Philosophie et littérature. Des endroits de leurs articulations

Article rédigé par
Mohamed-Salah Zeliche
Extrait

Philosophie et littérature : voilà deux aires que rien ne semble rapprocher. Or le 20ième siècle est à peine arrivé qu’elles vont se mettre à multiplier les occasions de rencontre. Ayant d'emblée en commun le langage et le souci de cohérence, elles ne peuvent que se vouer à des échanges fructueux. Côté philosophie, tandis que rien n’était plus dérisoire à son principe de pensée pure que l’irréalité, on s’est mis à fréquenter volontiers les œuvres fictionnelles. L’on s'accorde à dire, finalement, que la littérature est susceptible d’exprimer l’existence dans son envergure la plus variée et la plus large – preuve en est la difficulté de lui assigner des limites. Et lorsque la pensée lui est un allié naturel, cette même littérature fait montre de prendre en compte l'intégralité de l'expérience humaine, n'occultant rien que l'analyse ne prétende pouvoir restituer. Autant dire que la philosophie qui aime à braver la complexité ne saurait trouver objet d’étude plus digne d’elle.

Vers une re-connaissance
La séparation univers poétique/univers des idées participe d'une tradition ancienne. Soit d’une tendance exclusive à dire le monde : celle-là qui mise tout sur la réflexion sans montrer beaucoup d’égards à l’intuition – ni d’ailleurs à la sensibilité qui est une réalité de l’homme inséparable du monde. Les poètes, aiment à répéter certains, rendent compte de leurs créations avec moins de justesse que ne sait faire leur auditoire. Ils appréhendent l’univers sur d’autres plans que ceux célébrés par les philosophes – principalement sur le plan subjectif.

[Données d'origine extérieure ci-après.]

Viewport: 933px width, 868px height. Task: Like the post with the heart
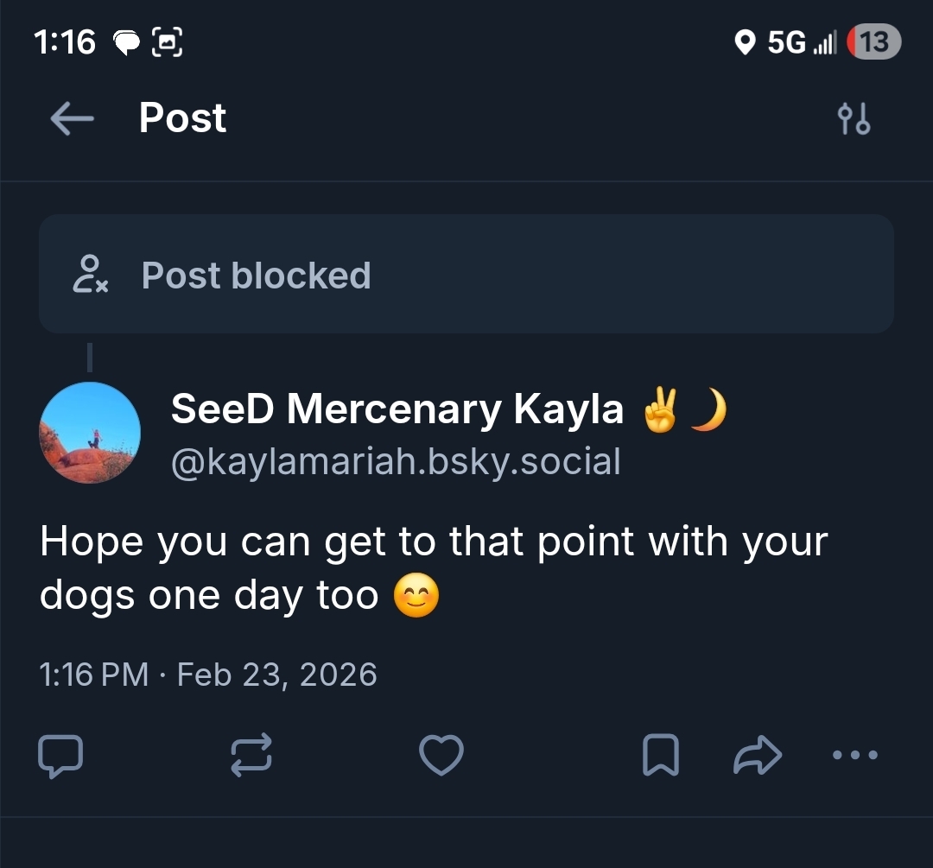[441, 756]
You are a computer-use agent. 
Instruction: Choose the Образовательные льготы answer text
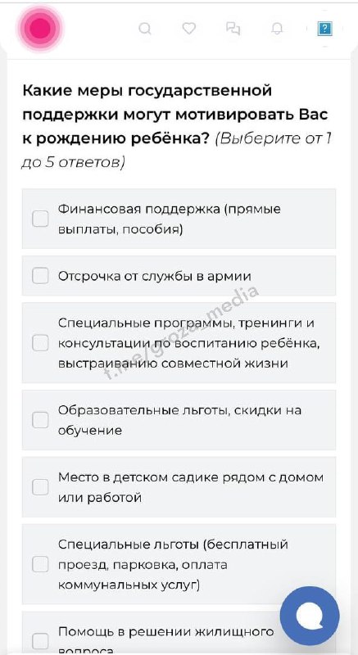click(179, 420)
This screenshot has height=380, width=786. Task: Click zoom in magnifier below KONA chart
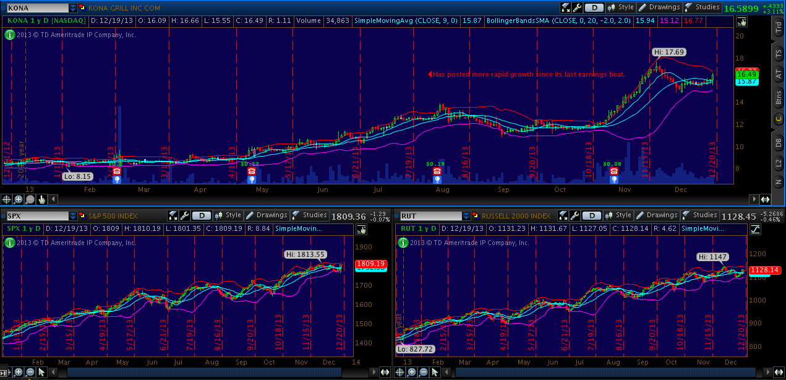click(x=19, y=199)
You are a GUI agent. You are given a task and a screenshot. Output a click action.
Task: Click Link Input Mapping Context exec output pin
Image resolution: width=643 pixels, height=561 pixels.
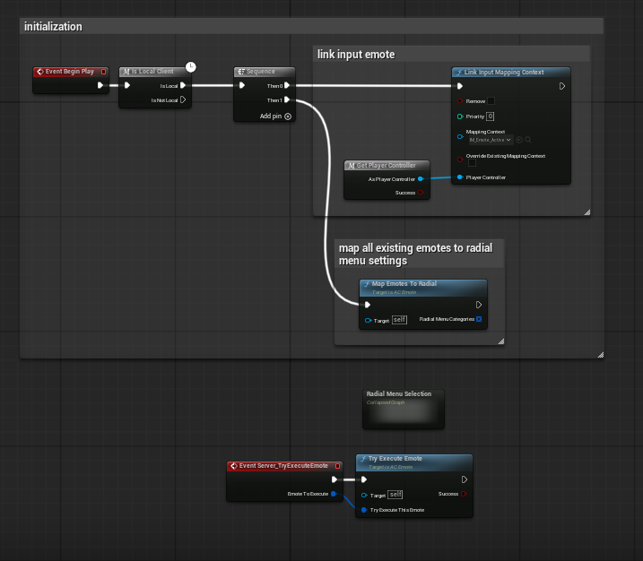562,86
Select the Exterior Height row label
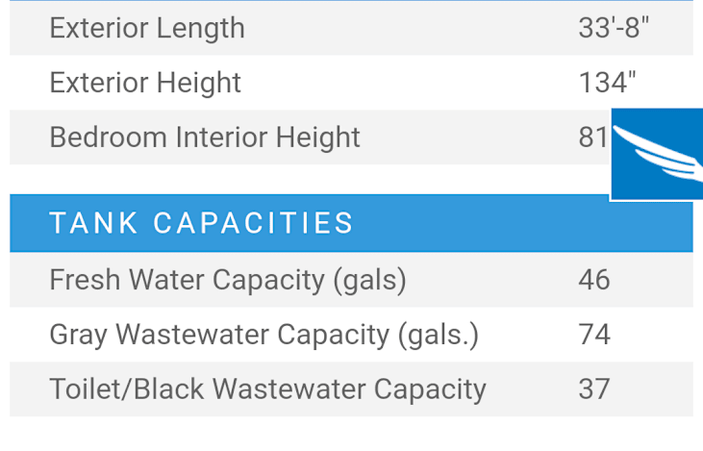 click(145, 83)
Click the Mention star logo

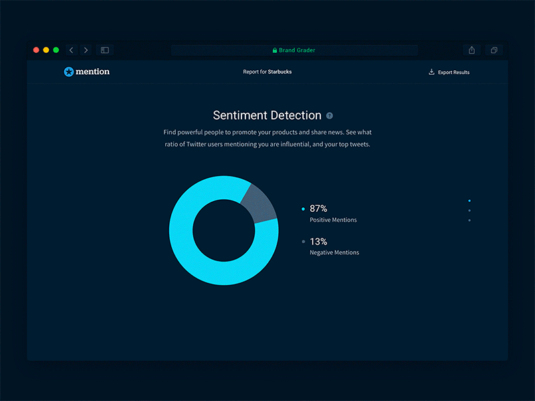[69, 72]
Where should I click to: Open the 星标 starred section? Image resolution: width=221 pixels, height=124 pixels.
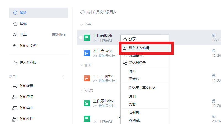point(23,24)
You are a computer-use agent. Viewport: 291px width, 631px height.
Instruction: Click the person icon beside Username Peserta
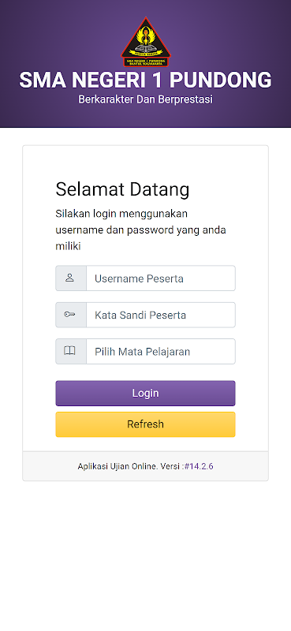pos(69,278)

Platon les juge d’autant plus dissipés qu’assez peu scrupuleux de dire la vérité, aussi ne peut-il les cantonner que dans la ‘’nébulosité’’ de leurs fictions. A cet ostracisme, la raison n’accorde guère de caution, d’autant plus que pour lui les poètes tireraient leur parole du souffle insidieux de certaines divinités. De quoi surprendre des philosophes que l'emprise du mythe soit à ce point forte sur l'auteur de La République. Alain Badiou, philosophe, dramaturge et romancier, dit à juste titre dans un article accordé au Magazine littéraire :

« Il est obscur […] que le styliste Platon, l’homme de ces grands poèmes en prose que sont les mythes où il nous raconte le destin des âmes au bord du fleuve de l’oubli ou les chevaux noirs et blancs de l’action, s’en prenne avec une si rare violence à l’imitation poétique, au point de déclarer à la fin de La République que de toutes les mesures politiques qu’il préconise, la plus importante est le bannissement des poètes »

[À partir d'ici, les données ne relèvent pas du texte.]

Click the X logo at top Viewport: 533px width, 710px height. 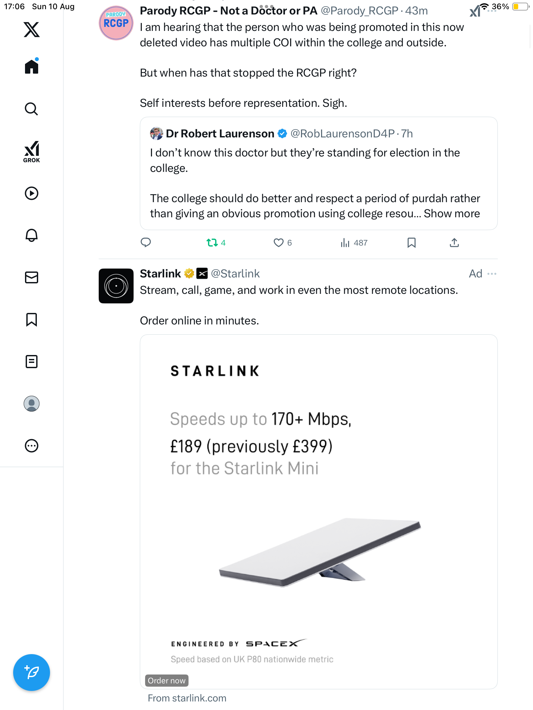point(32,30)
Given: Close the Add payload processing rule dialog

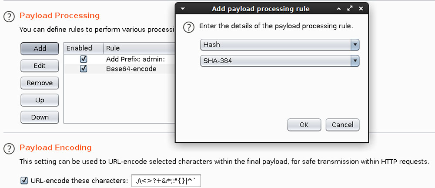Looking at the screenshot, I should (361, 9).
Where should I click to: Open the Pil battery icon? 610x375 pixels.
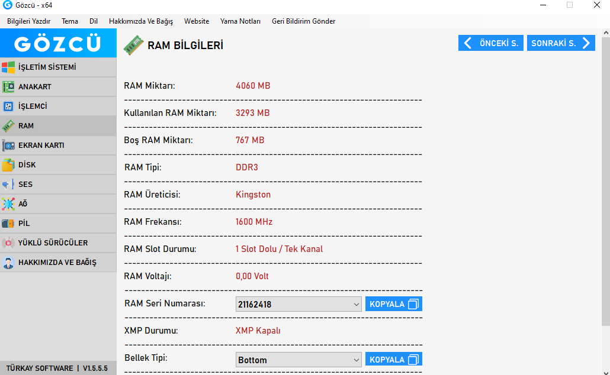[x=8, y=224]
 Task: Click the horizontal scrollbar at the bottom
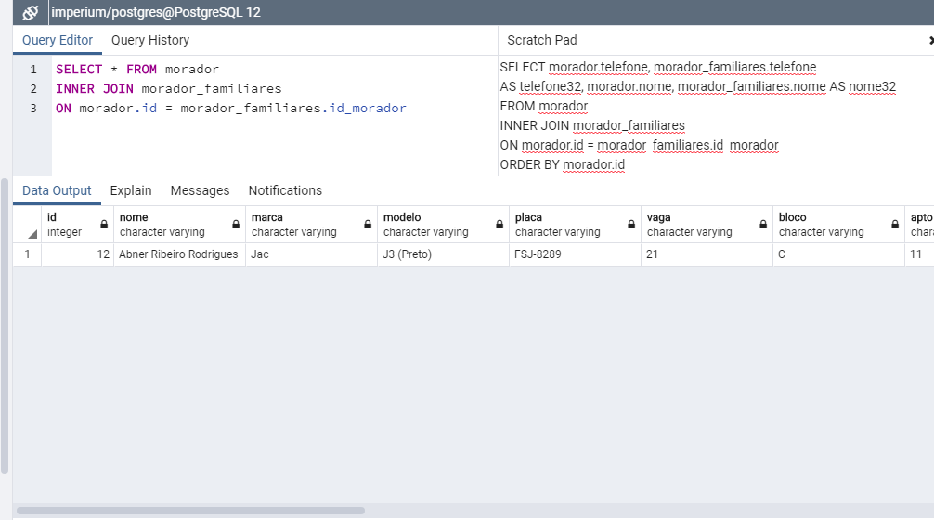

Eût-elle été disqualifiée et appelée longtemps à désavouer ses ‘’délires’’, la poésie pour autant ne continue pas moins à susciter l’intérêt. Elle fait figure de hardiesse – et par là, de génie –, tant et si bien que l’engendrement de la littérature finit par se produire. Elle fera exploiter pour son compte les ressources de la réflexion et verra ainsi se multiplier les études pour cerner son essence, révéler ses non-dits, dire son rôle, expliciter ses pouvoirs et ses fonctionnements.

Les mots ne sont pas aussi creux qu’on les pense, loin s’en faut, pétris donc de chair, innervés et témoins sensibles des rapports au monde de l’homme. Leur subjectivité leur confère d’inestimables potentialités ; en ce sens qu’ils appréhendent jusqu’au temps lui-même. Transhistoriques, ils véhiculent la conscience des hommes, relaient les générations, impliquent dans l’en-devenir, actualisent continûment les horizons d’attente. Partant, ils arrogent au langage un pouvoir tout à la fois d’exploration, de connaissance et de conquête. A ce dynamisme, et ce côté vivant, l’art doit en somme d’affirmer sa perception particulièrement fine.

En règle générale, on affilie volontiers l’esthétique à la littérature, la rigueur et la logique plutôt à la philosophie. Encore qu’on postulerait aisément qu’à l’esthétique contribue la rigueur et qu’à la rigueur participe l’esthétique. De là, dans un cadre argumentatif et un but strictement démonstratif, le souci nécessaire des philosophes pour la forme que doivent prendre leurs propos. Selon que l’on est philosophe ou poète, l’influence provoquée sur le lecteur n’est jamais de la même nature.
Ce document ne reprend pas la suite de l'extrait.